After the break we were leading Group-5 (unlimited 2WD) class and reseeded to 16th on the road. We had about a 30 second lead over Dave Hintz (RX-7 Turbo) and Brian Vinson (second works Dodge Neon Turbo).

Stage 5 was a very fast; extremely narrow 21-mile stage with a lot of places to trip up crews. One section saw a series of very fast corners and swooping crests ending in a hairpin immediately after a crest. We decided to really push and see how the other cars in class reacted. Chris was nothing short of superb; he drove a very clean stage, reacting to the notes and did not leave much behind. We were in an incredible 3 minutes faster than the next 2WD car and set the 6th fastest time overall!

This was repeated on the next two stages where we put another couple of minutes on the rest of the group 5 front-runners. Into service I got to compare times and we found we had an 8-minute lead over Brian Vinson and almost 9 minutes on Dave Hintz.

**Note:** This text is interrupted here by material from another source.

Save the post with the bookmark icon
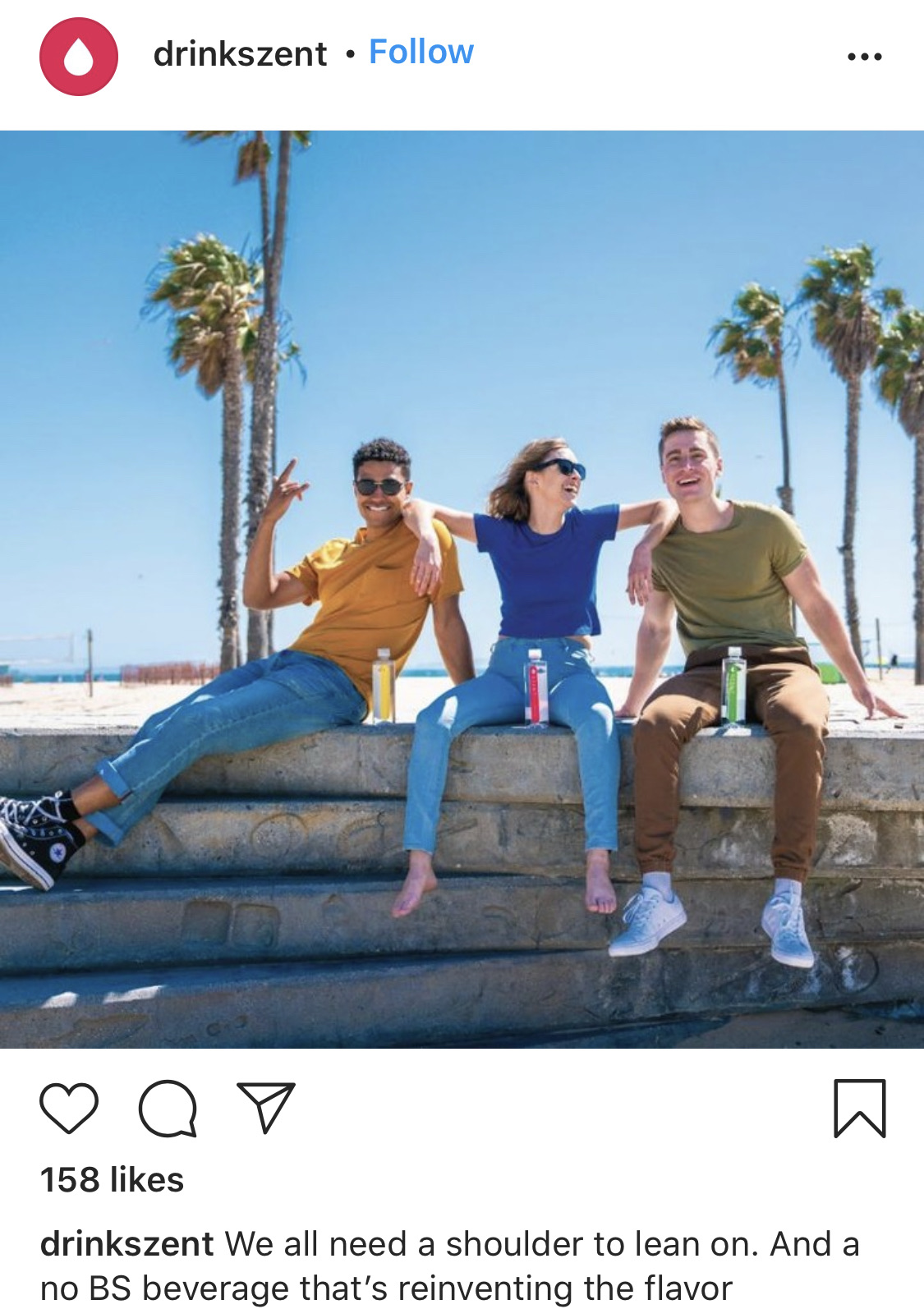The width and height of the screenshot is (924, 1309). (x=860, y=1108)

With such a large lead the obvious decision was made – back off and ensure we finish the remaining three stages with no problems. Additionally we had to consider the car as the car had to be in Colorado for the Pikes Peak Hillclimb 16 days after this event finished.

The rerunning of the 21-mile stage was affected by dense fog; at one point we were crawling along on dipped lights following the road edge it was so dense. SS9 also went well and we headed into the last stage at around midnight.

About 8 miles into the stage we saw Duncan McGrath, Milner’s co-driver standing on the edge of the road waving the red cross. They had a small off, tore off an oil line, and were afraid of an engine fire. They had their extinguishers out, plus one from another competitor. We saw no fire, as we were not required at the scene transited out of the stage with a number of other cars.

The final stage was obviously canceled at this point and we drove back to Wellsboro to the final MTC. In the end we had a 7 1/2 minute win in Group 5, and were first 2WD home by more than 4 minutes.